▶ _What to do_:
**a.** Reproduce the part of the Road Accident Fund article from "By Zelda Venter" up to and including "than a year.".
**b.** List every person named in the Road Accident Fund article.
**c.** Resume the article on Road Accident Fund cases from where it stops.

(Extract)

Thousands of Road Accident Fund cases on hold

Streamlined service on RAF

By Zelda Venter

Pretoria – Several hundreds of Road Accident Fund cases, which have been enrolled in courts from this week onwards, will not be able to proceed as the RAF is not declared an essential service which is allowed to operate under level four of the lockdown regulations.

This, despite the Association for the Protection of Road Accident Victims ( APRAV) calling on the government to declare the RAF as an essential service during this time.

Several lawyers who deal with RAF matters have expressed their dismay, as they said they have been waiting for trial dates for months and in some cases for more than a year.

One lawyer, who does not want to be named, said he has at least three clients who are paraplegics and others who have suffered severe brain damage in car accidents. “These cases have been on the roll during this time, now it has to be postponed to who knows when. They have been injured more than five years ago. What am I now going to tell them”

Tens of thousands of victims of car crashes are meanwhile awaiting payment from the RAF following earlier court orders or settlements.

Many of these people are left out of pocket – especially during this economic crisis – and they depend on their RAF payout, the lawyer said.

APRAV earlier sent a letter to the Minister of Cooperate Governance and Traditional Affairs, Nkosazana Dlamini-Zuma and Minister for Transport, Fikile Mbalula in which they called for some of the activities of the RAF to be declared as an essential service.

(End Extract)
(Data to examine)

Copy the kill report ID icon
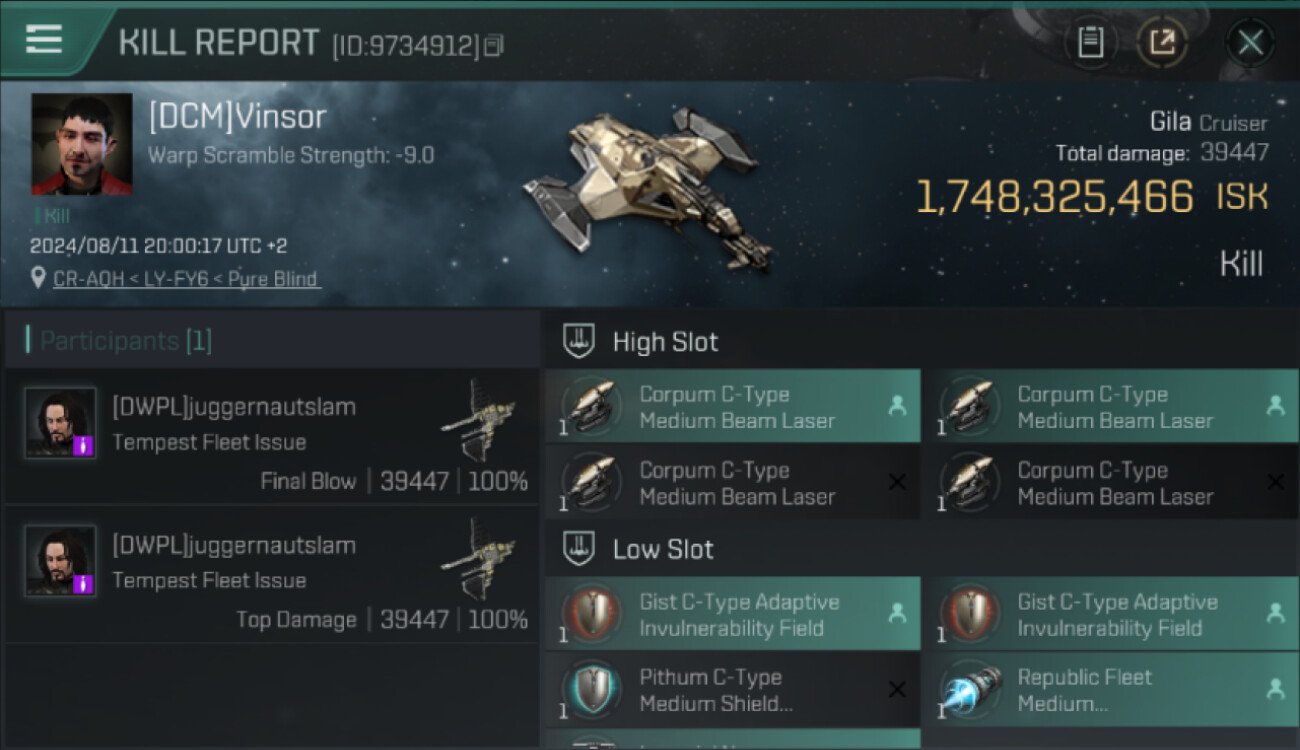 pos(493,46)
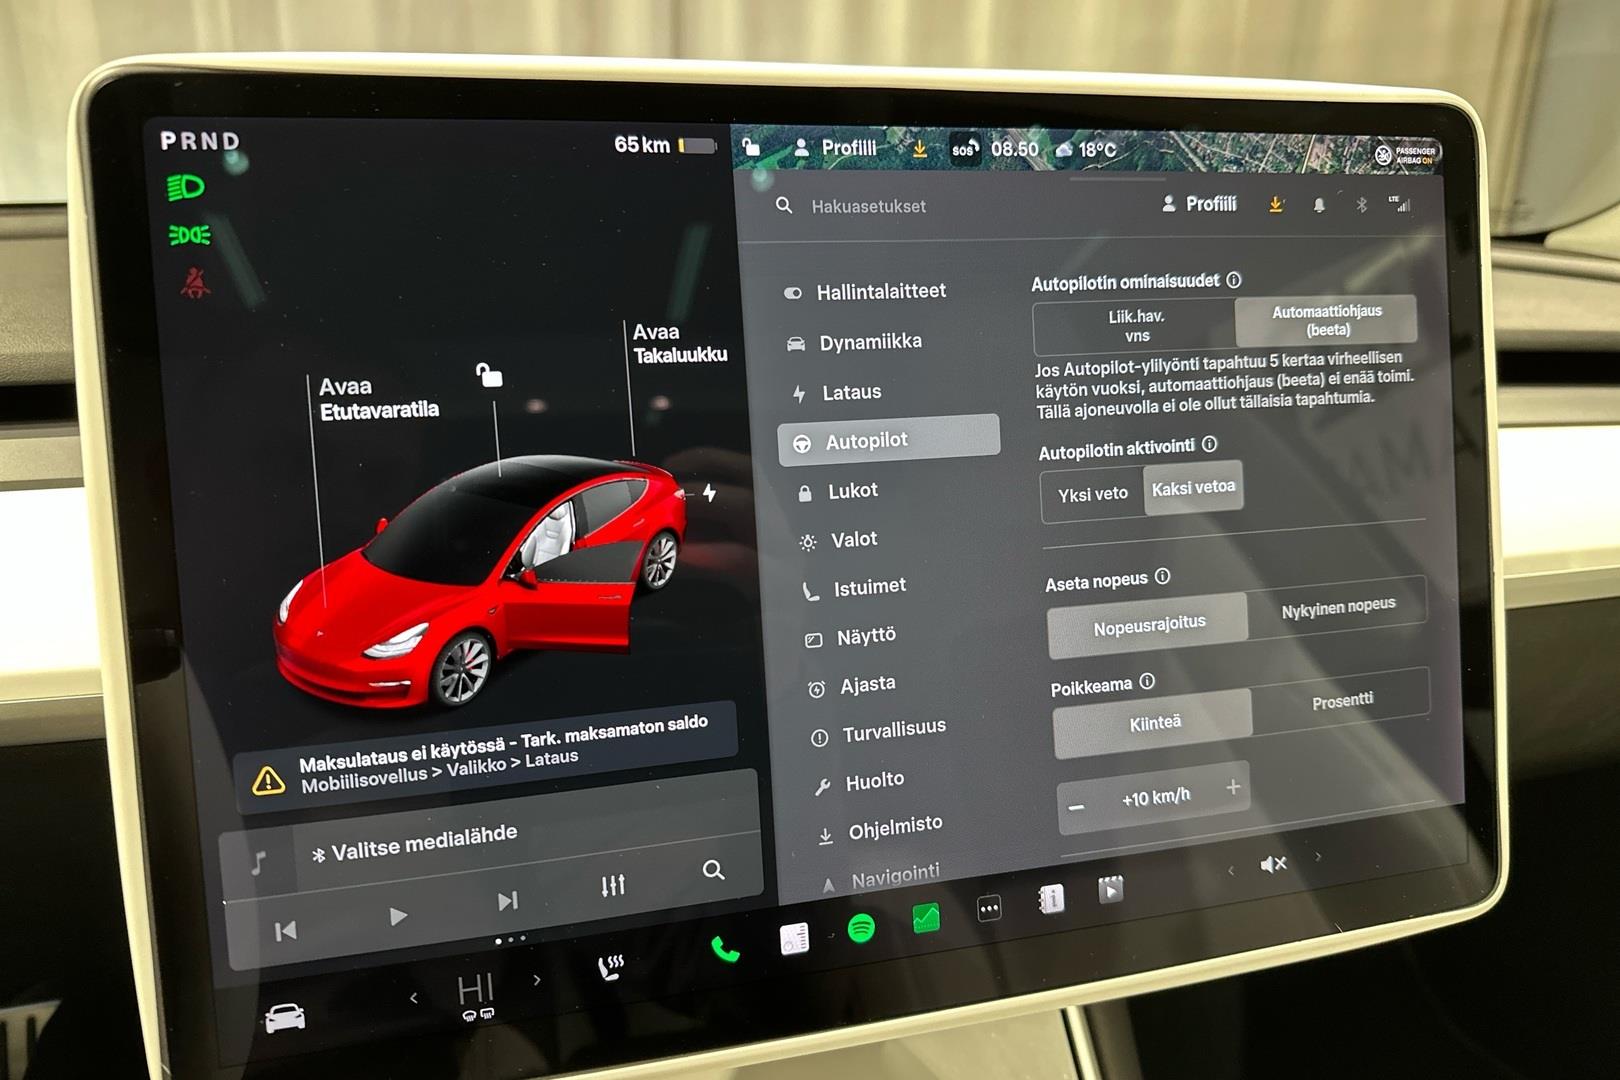Open car controls via car icon
The height and width of the screenshot is (1080, 1620).
click(285, 1018)
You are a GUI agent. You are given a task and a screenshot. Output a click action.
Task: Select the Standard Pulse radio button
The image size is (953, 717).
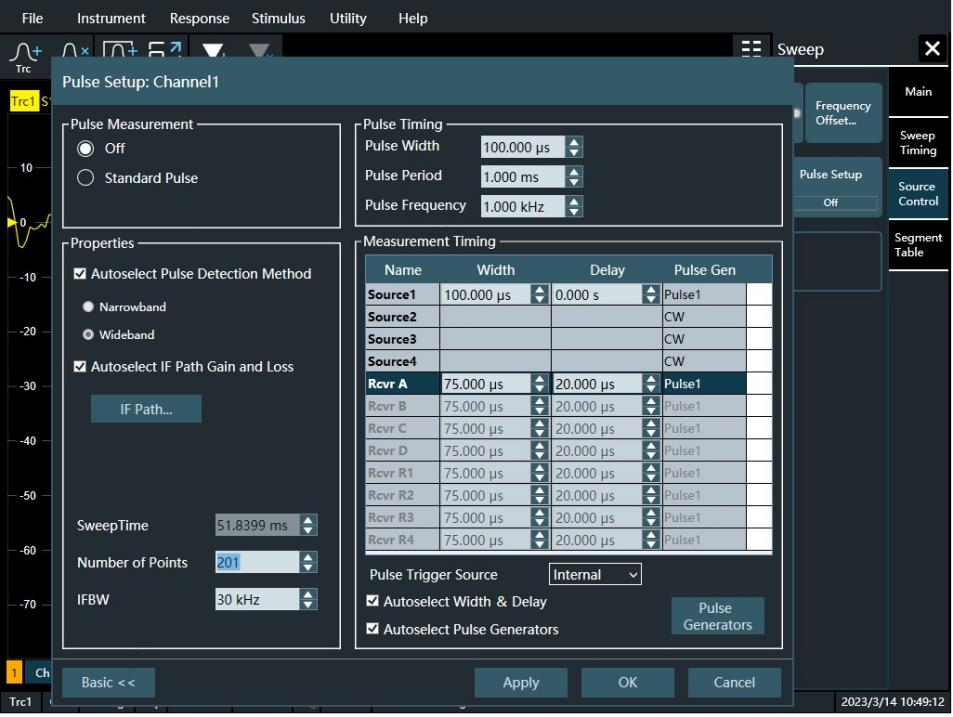tap(86, 178)
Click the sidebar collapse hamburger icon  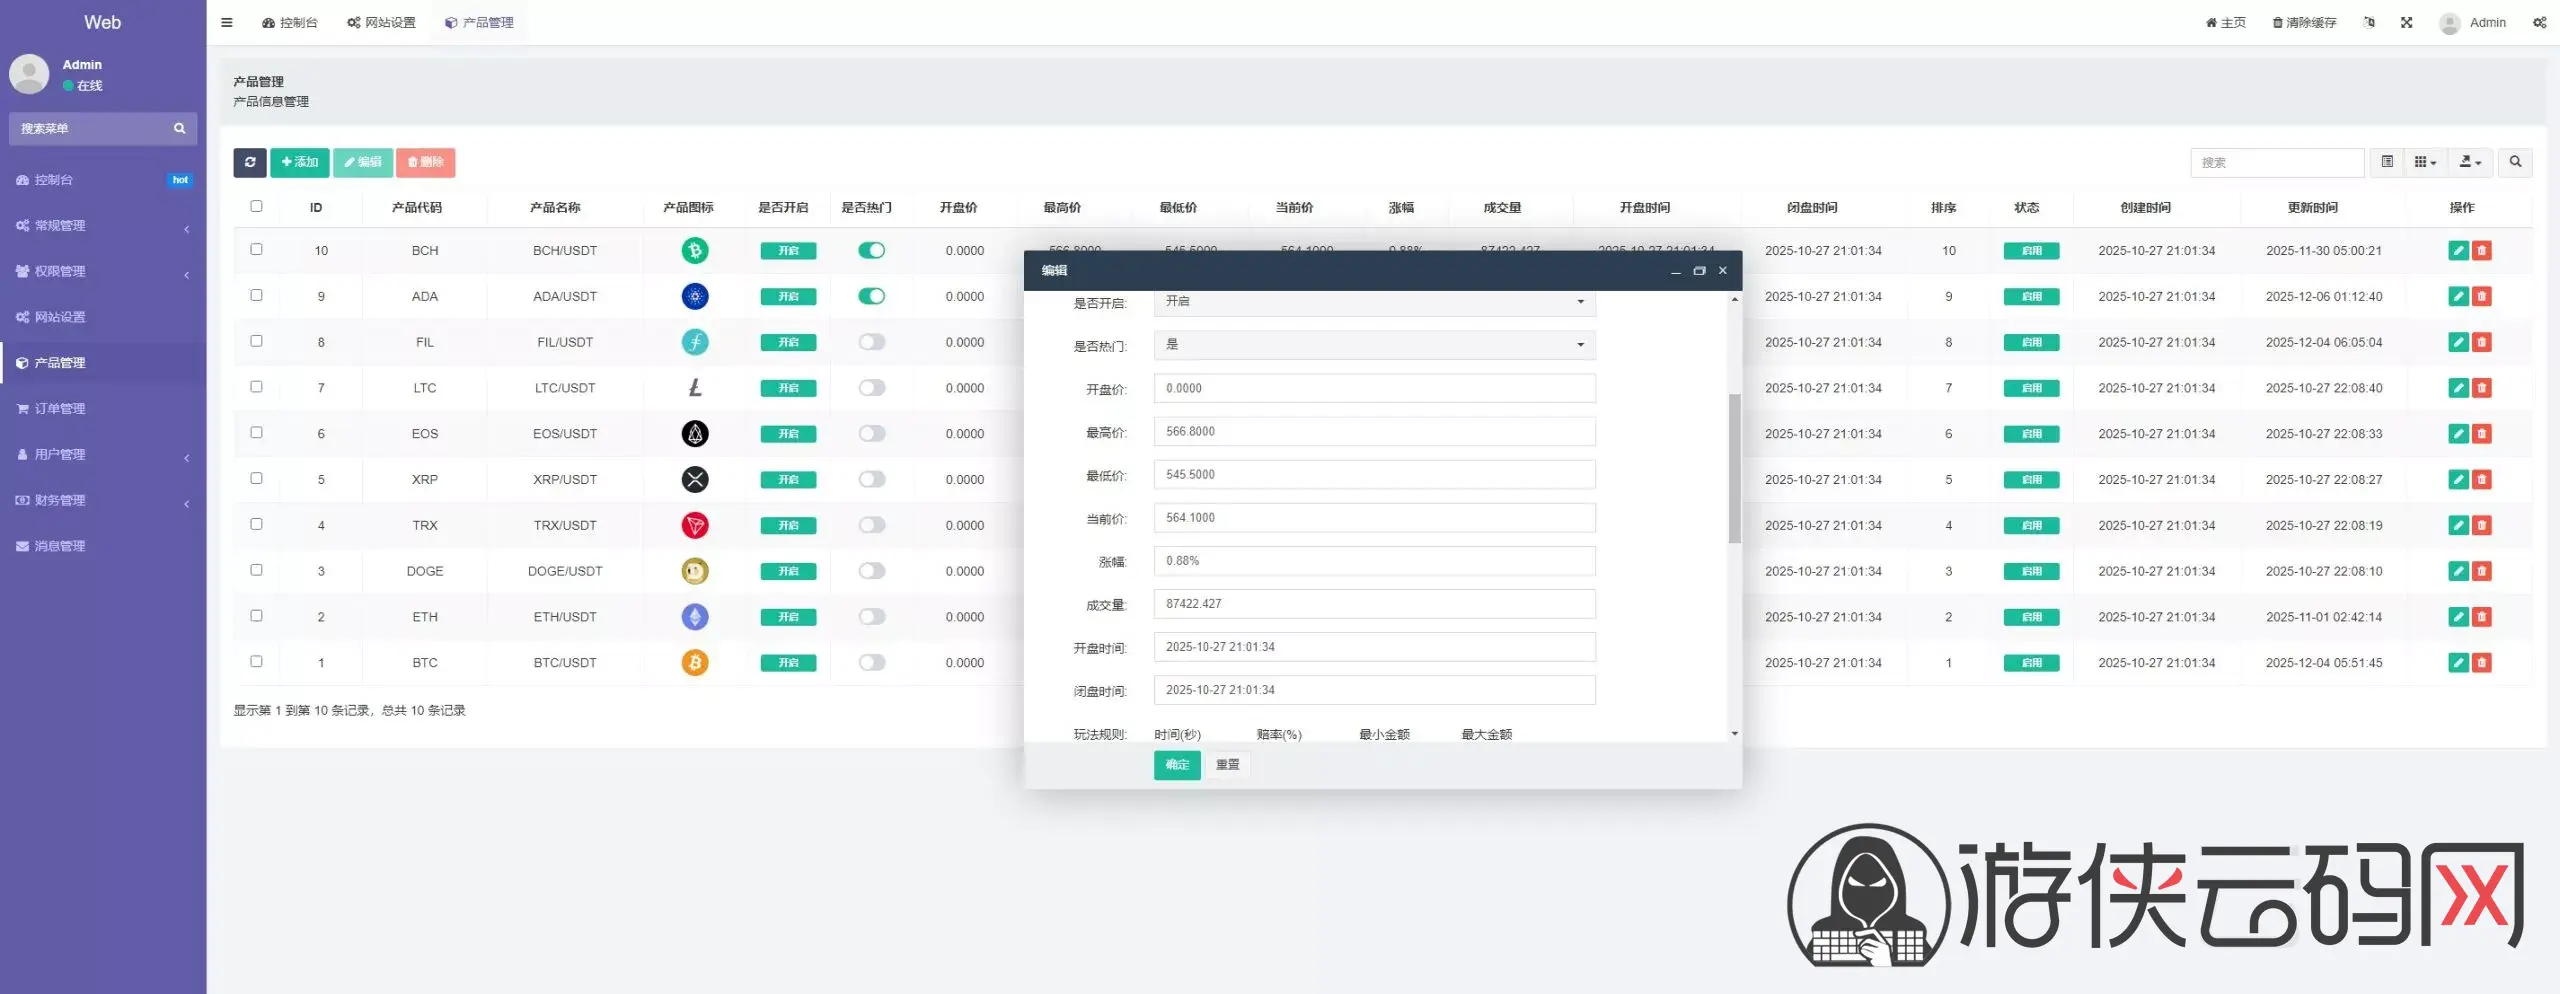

(End Data to examine)

▶ _Results by task_:
**a.**
By Zelda Venter

Pretoria – Several hundreds of Road Accident Fund cases, which have been enrolled in courts from this week onwards, will not be able to proceed as the RAF is not declared an essential service which is allowed to operate under level four of the lockdown regulations.

This, despite the Association for the Protection of Road Accident Victims ( APRAV) calling on the government to declare the RAF as an essential service during this time.

Several lawyers who deal with RAF matters have expressed their dismay, as they said they have been waiting for trial dates for months and in some cases for more than a year.

**b.**
Zelda Venter
Nkosazana Dlamini-Zuma
Fikile Mbalula

**c.**
APRAV, a human rights organisation, said while it supported the lockdown in light of Covid-19, scores of car crash victims are anxiously awaiting payment of their claims and many depend on it as a lifeline during the Covid-19 crisis.

The RAF, in a recent letter to all the attorneys who were anxiously awaiting for their trials to proceed from this week onwards, confirmed that the fund is not an essential service and that trials will thus have to be postponed.

It said that its offices thus remained closed under the level four lockdown. The RAF’s Chief Operations Officer, Lindelwa Xingwana-Jabavu, stated in the letter that in any way, the RAF’s operations remain paper-based. As all the case files are at their office, they can not access it.

Consequently, she said, the RAF is not in the position to conduct any assessment of claims to give instructions to its attorneys. Since the RAF’s services do not fall under the category of those permitted to resume operations, any movement from officials to their offices to attend to trial matters is not permitted.

Xingwana-Jabavu said that just in their Menlyn office alone, around 168 employers are required to attend to trial matters. She said she is intending issuing permits to a limited number of employees to fetch case files from the offices of attorneys to try and settle cases where possible. But she said the number of officials who will be operating will not be enough to deal with trials around the country. The RAF is, however, exploring possibilities of conducting mediation on virtual platforms, she said.

Xingwana-Jabavu added that the RAF intended to contact all plaintiff attorneys after the lockdown or when the fund is permitted to operate again to mediate or to make arrangements for re-enrollment.